La saturación de los servicios sanitarios españoles dificulta a muchos acceder al médico cuando lo necesita. Según el último Barómetro Sanitario del CIS, un 24,3% de la población ha tenido problemas para acceder a su médico de familia cuando lo ha necesitado, con un tiempo de espera medio que supera la semana.
La atención hospitalaria no muestra mejores cifras: los pacientes tardan de media 140,21 días para tener una primera consulta con su especialista y alrededor de un mes en realizar las pruebas diagnósticas que necesitan. Las esperas son especialmente largas para las colonoscopias, con una media de 113 días, que dobla a pruebas como el TAC (56 días).
Con un sistema atascado, muchos profesionales piden mejoras en las condiciones laborales que les permitan dar una mejor atención, pero también reclaman a la sociedad que haga un uso responsable de los servicios sanitarios para evitar una mayor saturación. Esta llamada ha hecho que algunos ciudadanos se lo piensen dos veces antes de acudir a las Urgencias de su hospital más cercano, en ocasiones subestimando los síntomas de su cuerpo.
Ignorar estas señales es especialmente peligroso con los más pequeños. Por ello, el pediatra de Urgencias David Andina ha explicado en sus redes sociales las 10 situaciones más frecuentes para acudir al hospital con un niño pequeño. “En muchas ocasiones los padres o cuidadores no lo identifican así”, lamenta.
Fiebre, vómitos y dificultad para respirar
La fiebre suele ser un indicador relevante de que algo no va bien en el cuerpo humano. En niños menores de 2 meses, Andina recomienda acudir a urgencias si la temperatura axilar o rectal supera los 38 grados, especialmente entre los menores de 21 días. “La posibilidad de una infección bacteriana grave en esta franja de edad es mayor y será necesario realizar análisis de sangre y orina”, explica.
En niños algo mayores, se debe acudir al médico cuando la temperatura supera los 40,5 grados (tomada con termómetro axilar). “Por encima de esa temperatura aumenta el riesgo de infección bacteriana, por lo que suele ser necesario realizar una analítica de sangre si no hay un foco tras la exploración”, dice.
Del mismo modo, la fiebre acompañada de cojera puede ser motivo de preocupación. “La cojera tras procesos infecciosos banales es frecuente en niños pequeños y se trata con reposo e ibuprofeno (sinovitis), pero si tiene fiebre y cojera suele precisar una analítica de sangre para descartar una infección osteoarticular que precise antibiótico”, indica el pediatra. También debe acudirse al hospital si la fiebre viene acompañada de manchas rojas en la piel (petequias), pues “pueden ser indicativo de una infección bacteriana grave”.

(Extractos del conjunto de datos)
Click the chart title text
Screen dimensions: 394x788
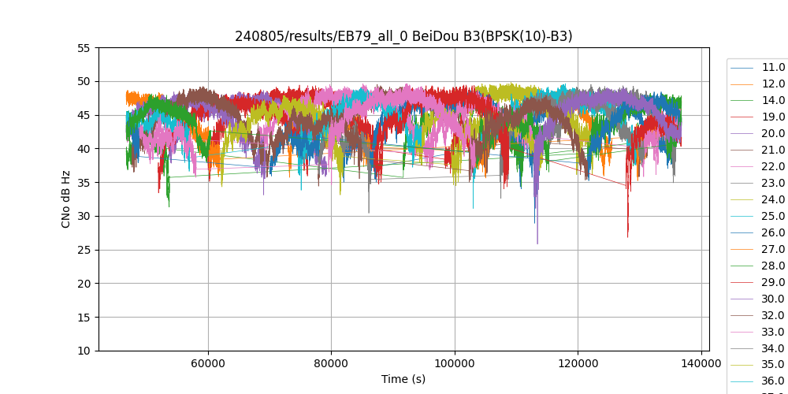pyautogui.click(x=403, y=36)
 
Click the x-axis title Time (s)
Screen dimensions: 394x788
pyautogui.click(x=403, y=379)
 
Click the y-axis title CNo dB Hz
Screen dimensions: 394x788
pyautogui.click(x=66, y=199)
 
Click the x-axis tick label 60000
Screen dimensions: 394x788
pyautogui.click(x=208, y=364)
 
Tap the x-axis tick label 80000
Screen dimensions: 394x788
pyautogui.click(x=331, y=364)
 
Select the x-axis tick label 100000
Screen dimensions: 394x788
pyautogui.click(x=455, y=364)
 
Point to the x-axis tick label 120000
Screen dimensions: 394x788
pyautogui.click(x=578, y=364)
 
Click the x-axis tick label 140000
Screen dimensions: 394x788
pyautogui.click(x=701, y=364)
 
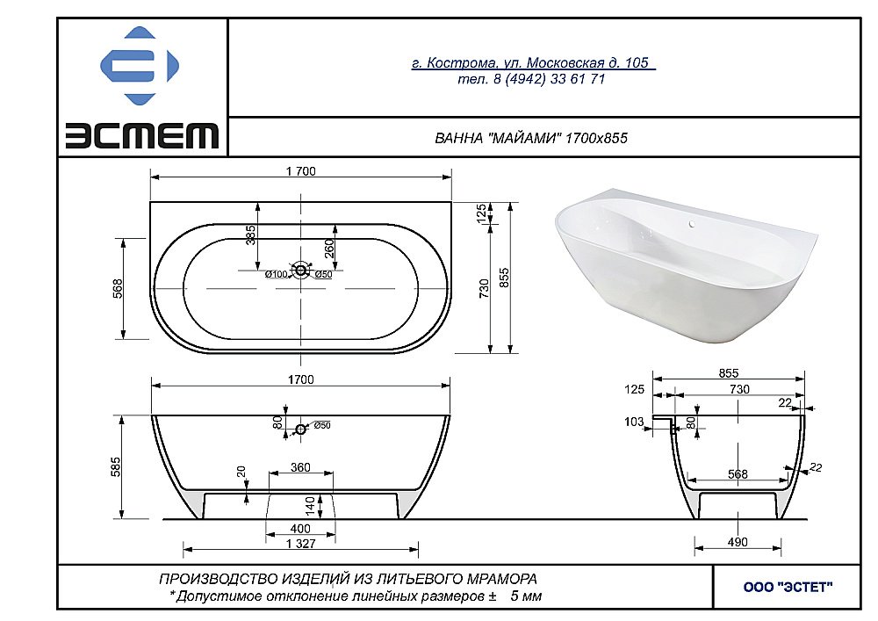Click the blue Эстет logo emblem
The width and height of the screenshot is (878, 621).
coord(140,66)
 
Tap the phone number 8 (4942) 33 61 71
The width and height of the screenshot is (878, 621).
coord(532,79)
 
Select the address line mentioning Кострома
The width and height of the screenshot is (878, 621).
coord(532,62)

---

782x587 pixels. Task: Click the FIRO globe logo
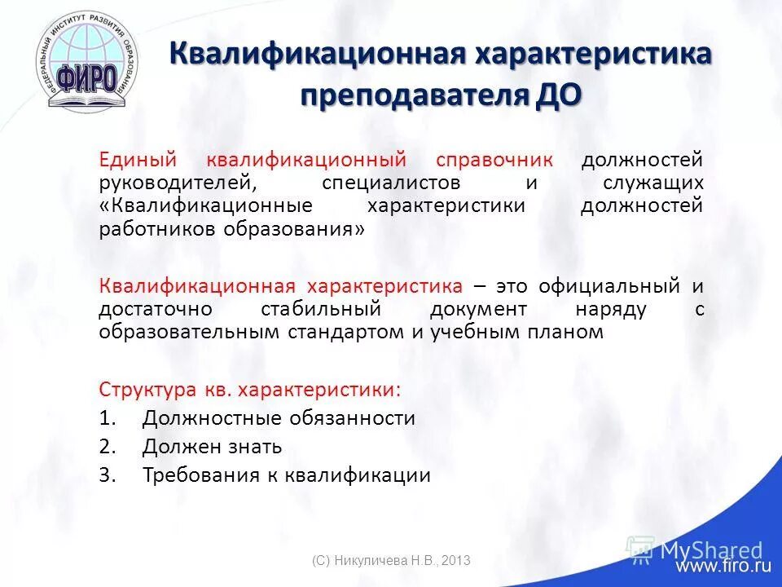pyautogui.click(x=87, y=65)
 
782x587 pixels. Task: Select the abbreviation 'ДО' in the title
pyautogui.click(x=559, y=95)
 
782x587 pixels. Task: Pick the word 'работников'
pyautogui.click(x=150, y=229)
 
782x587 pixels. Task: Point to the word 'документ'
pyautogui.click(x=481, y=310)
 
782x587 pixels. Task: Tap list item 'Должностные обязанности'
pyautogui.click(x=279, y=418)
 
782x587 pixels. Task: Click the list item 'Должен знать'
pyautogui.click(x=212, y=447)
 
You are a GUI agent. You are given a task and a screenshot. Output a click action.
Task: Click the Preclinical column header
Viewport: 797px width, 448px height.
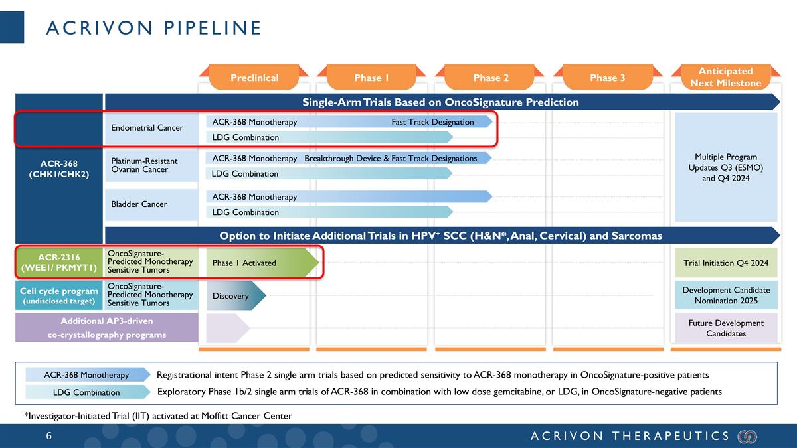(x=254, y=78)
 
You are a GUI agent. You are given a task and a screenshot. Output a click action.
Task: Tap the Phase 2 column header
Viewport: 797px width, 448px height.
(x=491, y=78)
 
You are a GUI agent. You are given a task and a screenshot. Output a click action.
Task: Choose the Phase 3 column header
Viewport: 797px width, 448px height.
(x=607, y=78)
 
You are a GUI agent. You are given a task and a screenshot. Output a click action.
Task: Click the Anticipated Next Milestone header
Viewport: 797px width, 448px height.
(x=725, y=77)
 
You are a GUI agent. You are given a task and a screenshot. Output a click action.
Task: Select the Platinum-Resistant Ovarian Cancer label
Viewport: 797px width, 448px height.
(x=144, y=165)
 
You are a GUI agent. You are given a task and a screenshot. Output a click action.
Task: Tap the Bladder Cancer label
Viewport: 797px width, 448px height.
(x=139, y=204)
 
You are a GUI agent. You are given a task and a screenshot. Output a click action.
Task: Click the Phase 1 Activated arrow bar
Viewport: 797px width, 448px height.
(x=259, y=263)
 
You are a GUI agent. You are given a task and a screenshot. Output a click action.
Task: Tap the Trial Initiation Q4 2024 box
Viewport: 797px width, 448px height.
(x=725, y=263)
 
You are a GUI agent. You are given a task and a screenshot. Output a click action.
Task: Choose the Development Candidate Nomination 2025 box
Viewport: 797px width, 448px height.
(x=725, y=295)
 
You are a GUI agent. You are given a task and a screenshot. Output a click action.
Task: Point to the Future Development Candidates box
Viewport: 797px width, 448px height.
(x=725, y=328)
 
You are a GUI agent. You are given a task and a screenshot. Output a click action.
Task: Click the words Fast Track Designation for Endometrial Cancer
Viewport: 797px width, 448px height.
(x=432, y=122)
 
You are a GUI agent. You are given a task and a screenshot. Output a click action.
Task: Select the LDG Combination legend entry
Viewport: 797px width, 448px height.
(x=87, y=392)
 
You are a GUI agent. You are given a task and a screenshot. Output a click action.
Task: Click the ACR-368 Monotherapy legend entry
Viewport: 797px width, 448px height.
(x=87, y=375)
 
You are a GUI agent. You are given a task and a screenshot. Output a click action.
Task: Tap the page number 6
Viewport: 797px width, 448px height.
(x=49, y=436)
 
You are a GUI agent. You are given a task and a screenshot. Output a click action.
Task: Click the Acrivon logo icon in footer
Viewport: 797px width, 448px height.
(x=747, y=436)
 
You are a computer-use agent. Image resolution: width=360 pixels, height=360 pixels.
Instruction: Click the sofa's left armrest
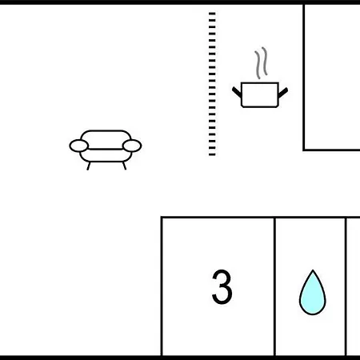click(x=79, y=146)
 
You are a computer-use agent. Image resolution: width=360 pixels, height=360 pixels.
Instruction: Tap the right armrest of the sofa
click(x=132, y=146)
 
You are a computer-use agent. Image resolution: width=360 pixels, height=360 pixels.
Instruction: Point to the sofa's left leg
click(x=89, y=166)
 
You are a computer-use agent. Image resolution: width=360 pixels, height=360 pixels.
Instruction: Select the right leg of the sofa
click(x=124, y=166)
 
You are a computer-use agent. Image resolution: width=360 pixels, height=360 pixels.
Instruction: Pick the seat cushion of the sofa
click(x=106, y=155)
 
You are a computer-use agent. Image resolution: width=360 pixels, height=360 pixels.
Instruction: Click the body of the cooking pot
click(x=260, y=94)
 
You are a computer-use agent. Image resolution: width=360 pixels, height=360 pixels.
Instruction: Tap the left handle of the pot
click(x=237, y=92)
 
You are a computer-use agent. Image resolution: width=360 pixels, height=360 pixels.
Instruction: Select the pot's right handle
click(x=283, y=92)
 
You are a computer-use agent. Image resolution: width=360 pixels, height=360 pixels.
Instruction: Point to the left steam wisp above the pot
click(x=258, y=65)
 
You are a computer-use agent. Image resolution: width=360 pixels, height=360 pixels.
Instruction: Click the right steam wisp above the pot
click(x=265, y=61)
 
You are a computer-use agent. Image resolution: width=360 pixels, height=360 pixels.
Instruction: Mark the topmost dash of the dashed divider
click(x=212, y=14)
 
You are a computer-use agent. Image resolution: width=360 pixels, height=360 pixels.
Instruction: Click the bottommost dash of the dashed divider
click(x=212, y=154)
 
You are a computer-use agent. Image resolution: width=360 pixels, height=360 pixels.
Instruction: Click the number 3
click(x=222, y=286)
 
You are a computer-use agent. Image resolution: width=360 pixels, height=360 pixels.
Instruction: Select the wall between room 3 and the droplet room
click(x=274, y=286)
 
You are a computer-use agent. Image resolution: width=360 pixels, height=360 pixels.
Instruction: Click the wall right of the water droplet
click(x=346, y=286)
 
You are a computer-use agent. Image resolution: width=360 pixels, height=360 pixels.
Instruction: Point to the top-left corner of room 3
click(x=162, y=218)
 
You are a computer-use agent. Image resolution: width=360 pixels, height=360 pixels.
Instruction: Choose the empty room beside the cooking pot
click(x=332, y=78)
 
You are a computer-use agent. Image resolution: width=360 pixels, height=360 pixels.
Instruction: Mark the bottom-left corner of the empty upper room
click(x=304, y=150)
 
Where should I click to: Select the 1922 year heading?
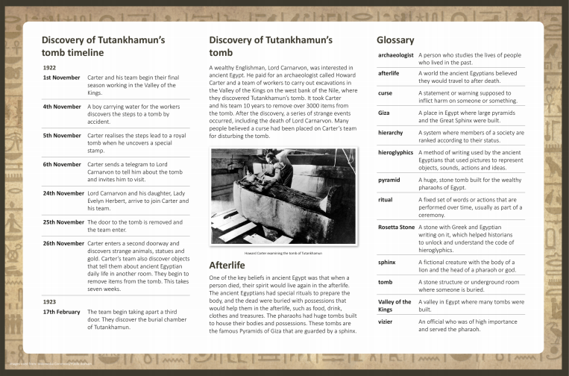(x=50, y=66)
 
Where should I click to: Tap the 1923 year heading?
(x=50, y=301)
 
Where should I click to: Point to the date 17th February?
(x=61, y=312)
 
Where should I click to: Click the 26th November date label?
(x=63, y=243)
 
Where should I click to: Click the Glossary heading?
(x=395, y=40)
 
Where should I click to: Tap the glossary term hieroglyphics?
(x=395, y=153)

==

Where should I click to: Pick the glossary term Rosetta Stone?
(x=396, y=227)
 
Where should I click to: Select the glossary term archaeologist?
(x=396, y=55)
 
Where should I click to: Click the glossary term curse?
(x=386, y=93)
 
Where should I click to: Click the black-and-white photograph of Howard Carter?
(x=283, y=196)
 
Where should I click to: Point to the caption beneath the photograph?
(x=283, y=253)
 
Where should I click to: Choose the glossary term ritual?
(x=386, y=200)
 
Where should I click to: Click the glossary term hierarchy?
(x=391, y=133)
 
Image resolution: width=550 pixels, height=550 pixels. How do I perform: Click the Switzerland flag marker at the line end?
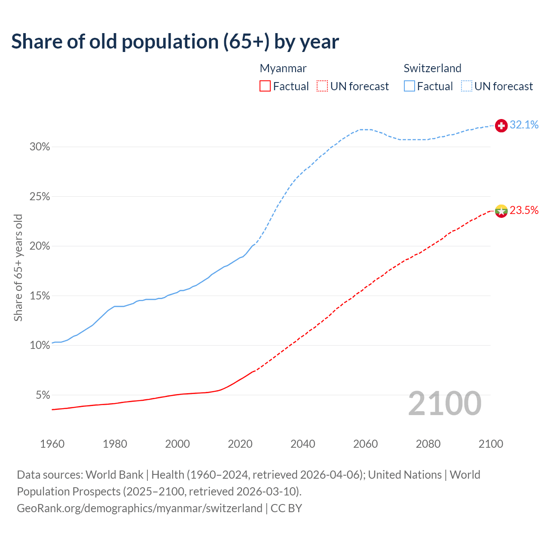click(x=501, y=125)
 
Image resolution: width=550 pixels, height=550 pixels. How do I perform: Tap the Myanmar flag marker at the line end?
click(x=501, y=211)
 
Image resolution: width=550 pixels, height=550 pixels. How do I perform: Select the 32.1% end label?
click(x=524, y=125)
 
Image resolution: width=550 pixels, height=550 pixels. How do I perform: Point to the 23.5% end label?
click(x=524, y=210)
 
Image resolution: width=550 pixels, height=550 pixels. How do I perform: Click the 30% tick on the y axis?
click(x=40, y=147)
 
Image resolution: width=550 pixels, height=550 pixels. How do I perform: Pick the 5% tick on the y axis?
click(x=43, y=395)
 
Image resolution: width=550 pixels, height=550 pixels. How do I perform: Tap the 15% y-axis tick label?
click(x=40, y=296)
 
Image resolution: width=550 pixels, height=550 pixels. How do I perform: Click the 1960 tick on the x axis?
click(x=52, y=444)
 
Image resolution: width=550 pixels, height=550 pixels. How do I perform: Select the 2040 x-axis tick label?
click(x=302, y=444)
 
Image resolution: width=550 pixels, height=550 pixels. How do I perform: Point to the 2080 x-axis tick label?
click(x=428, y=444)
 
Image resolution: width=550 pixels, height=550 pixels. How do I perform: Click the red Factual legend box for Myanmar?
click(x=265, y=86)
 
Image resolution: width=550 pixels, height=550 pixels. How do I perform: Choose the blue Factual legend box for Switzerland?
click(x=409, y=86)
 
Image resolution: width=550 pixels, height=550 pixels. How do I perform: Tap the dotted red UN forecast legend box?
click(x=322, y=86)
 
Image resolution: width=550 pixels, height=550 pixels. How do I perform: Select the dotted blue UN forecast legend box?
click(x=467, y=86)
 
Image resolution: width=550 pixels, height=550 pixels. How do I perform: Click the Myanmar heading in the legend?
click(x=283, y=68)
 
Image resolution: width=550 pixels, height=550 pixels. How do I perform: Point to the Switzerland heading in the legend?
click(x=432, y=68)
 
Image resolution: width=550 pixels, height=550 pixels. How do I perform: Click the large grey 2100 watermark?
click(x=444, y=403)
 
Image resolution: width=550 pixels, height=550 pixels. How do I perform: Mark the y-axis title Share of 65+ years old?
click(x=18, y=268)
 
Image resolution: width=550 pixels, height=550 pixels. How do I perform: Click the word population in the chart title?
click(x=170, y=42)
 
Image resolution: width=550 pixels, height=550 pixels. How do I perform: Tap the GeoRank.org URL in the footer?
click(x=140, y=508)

▶ INSTRUCCIONES:
1) Indica si cada afirmación coincide con el artículo sobre las urgencias pediátricas. Responde sí o no y cita literalmente las palabras del artículo que lo deciden. (a) El 24,3% de la población ha tenido problemas para acceder a su médico de familia cuando lo ha necesitado. (b) La espera media para un TAC es de 113 días. (c) En niños algo mayores, se recomienda acudir al médico cuando la temperatura axilar supera los 38 grados.
2) Enumera todos los tiempos de espera que recoge el artículo sobre las urgencias pediátricas e indica a qué corresponde cada uno.
3) Prosigue el artículo sobre las urgencias pediátricas a partir de su último párrafo.

▶ RESULTADOS ESPERADOS:
1)
(a) Sí: "un 24,3% de la población ha tenido problemas para acceder a su médico de familia cuando lo ha necesitado".
(b) No: "con una media de 113 días, que dobla a pruebas como el TAC (56 días)".
(c) No: "se debe acudir al médico cuando la temperatura supera los 40,5 grados (tomada con termómetro axilar)".

2)
- Más de una semana de espera media para acceder al médico de familia.
- 140,21 días de media para una primera consulta con el especialista.
- Alrededor de un mes para realizar las pruebas diagnósticas.
- 113 días de media para las colonoscopias.
- 56 días para el TAC.

3)
Otra situación peligrosa es la dificultad para respirar. Esta puede ser difícil de identificar para los padres, pero el especialista da algunas señales que deben despertar las alertas de los tutores: “Se le marcan las costillas y el cuello, respira muy rápido, presenta respiración abdominal, se escuchan ‘pitidos’ al respirar o hace ‘ruido’ al coger aire”.
Asimismo, se debe acudir a Urgencias si se sospecha el menor padece mastoiditis, es decir, infección del hueso mastoideo del cráneo. “La aparición de inflamación y enrojecimiento detrás de la oreja junto con la sensación de despegamiento del pabellón auricular es una complicación de las otitis medias que, de confirmarse, suele exigir ingreso para tratamiento antibiótico intravenoso", explica Andina.
El dolor también puede ser motivo de ir a urgencias. En niños de entre 6-24 meses, la presencia de dolor abdominal cólico intermitente (“llora con fuerza, sin consuelo, encoge las piernas”) puede indicar un trastorno conocido como invaginación, una afección en la que parte del intestino se introduce en otra parte adyacente bloqueando el paso de los alimentos.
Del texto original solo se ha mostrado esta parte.